Exercise objective:
Only the lines below starting at the one that contains "Screen dimensions: 868x360" and ending at the one that contains "The width and height of the screenshot is (868, 488)." are to be reproduced, exactly and with both ends kept.

[Pixel coordinate grounding data]
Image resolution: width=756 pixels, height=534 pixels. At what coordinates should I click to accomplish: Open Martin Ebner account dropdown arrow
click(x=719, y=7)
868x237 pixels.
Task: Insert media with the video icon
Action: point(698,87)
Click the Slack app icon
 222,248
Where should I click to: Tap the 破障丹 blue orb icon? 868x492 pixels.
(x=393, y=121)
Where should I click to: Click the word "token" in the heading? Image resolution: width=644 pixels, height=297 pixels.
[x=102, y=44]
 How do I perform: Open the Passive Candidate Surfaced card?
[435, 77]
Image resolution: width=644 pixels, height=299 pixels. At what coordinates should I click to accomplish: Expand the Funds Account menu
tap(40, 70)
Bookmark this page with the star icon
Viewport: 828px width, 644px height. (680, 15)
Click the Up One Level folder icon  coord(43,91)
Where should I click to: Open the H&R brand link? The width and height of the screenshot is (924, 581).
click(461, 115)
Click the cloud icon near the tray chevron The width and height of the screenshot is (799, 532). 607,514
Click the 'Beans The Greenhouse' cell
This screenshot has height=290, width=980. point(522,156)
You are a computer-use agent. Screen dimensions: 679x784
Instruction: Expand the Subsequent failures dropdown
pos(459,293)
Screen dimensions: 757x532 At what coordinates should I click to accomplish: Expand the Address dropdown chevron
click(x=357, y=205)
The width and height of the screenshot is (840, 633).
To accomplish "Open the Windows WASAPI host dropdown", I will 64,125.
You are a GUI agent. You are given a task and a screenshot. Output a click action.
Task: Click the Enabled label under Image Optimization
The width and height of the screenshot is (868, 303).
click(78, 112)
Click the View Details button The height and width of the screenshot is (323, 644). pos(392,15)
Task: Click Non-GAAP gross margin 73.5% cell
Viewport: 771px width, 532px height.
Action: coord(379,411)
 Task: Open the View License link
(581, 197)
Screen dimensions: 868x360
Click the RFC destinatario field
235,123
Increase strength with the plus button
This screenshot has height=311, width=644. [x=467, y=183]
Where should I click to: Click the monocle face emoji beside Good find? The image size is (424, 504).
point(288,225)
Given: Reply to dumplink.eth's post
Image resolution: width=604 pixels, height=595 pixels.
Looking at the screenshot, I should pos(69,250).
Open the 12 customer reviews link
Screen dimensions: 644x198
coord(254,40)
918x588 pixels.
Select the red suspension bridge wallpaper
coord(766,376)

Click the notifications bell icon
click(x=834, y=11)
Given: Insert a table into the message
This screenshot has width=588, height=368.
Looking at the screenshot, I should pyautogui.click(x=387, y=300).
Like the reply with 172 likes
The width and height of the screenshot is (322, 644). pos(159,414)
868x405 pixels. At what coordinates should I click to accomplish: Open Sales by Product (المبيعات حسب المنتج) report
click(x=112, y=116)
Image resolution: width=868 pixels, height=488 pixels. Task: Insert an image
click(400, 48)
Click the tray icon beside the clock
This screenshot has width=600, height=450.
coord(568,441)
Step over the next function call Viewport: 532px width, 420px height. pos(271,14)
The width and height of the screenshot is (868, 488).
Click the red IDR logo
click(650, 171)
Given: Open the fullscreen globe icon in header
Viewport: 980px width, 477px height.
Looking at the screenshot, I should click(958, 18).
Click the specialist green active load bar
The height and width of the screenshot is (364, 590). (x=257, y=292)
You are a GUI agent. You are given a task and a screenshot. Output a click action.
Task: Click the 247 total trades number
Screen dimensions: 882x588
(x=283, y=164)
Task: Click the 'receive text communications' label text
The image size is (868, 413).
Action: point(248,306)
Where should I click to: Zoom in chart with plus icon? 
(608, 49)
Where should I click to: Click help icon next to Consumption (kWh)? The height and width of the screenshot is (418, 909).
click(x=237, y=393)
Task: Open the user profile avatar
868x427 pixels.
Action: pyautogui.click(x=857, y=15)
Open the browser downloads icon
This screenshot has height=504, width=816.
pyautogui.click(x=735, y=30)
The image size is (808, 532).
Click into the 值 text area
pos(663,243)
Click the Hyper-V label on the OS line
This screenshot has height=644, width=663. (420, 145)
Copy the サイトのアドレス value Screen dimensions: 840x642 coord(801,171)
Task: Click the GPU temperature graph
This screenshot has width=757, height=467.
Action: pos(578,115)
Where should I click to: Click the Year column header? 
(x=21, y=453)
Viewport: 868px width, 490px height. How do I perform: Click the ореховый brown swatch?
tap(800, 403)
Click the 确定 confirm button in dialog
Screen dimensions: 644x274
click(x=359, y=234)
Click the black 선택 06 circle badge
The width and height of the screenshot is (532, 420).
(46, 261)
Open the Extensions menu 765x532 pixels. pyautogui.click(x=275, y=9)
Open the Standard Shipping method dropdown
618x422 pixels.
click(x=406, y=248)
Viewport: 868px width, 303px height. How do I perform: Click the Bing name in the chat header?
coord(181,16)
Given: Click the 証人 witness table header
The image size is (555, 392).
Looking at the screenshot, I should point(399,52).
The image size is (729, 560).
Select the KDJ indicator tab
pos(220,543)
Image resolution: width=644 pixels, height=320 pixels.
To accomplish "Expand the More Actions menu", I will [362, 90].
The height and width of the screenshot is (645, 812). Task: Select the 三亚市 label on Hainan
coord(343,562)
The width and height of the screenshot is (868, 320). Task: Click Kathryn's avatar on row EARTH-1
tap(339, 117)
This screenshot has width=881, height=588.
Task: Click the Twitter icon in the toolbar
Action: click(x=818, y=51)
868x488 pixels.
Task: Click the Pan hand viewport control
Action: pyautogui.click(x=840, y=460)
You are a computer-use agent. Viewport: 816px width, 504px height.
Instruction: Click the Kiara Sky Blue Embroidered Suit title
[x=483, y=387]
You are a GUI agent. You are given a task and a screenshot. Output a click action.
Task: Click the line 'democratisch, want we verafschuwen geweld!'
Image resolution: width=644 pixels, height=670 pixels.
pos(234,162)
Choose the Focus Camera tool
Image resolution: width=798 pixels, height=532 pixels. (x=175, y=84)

Result of the task:
Screen dimensions: 868x360
Click the RFC destinatario field
235,123
Increase strength with the plus button
This screenshot has height=311, width=644. [x=467, y=183]
Where should I click to: Click the monocle face emoji beside Good find? The image size is (424, 504).
point(288,225)
Given: Reply to dumplink.eth's post
Image resolution: width=604 pixels, height=595 pixels.
Looking at the screenshot, I should pos(69,250).
Open the 12 customer reviews link
Screen dimensions: 644x198
coord(254,40)
918x588 pixels.
Select the red suspension bridge wallpaper
coord(766,376)

Click the notifications bell icon
click(x=834, y=11)
Given: Insert a table into the message
This screenshot has width=588, height=368.
Looking at the screenshot, I should pyautogui.click(x=387, y=300).
Like the reply with 172 likes
The width and height of the screenshot is (322, 644). pos(159,414)
868x405 pixels. At what coordinates should I click to accomplish: Open Sales by Product (المبيعات حسب المنتج) report
click(x=112, y=116)
Image resolution: width=868 pixels, height=488 pixels. Task: Insert an image
click(400, 48)
Click the tray icon beside the clock
This screenshot has width=600, height=450.
coord(568,441)
Step over the next function call Viewport: 532px width, 420px height. pos(271,14)
The width and height of the screenshot is (868, 488).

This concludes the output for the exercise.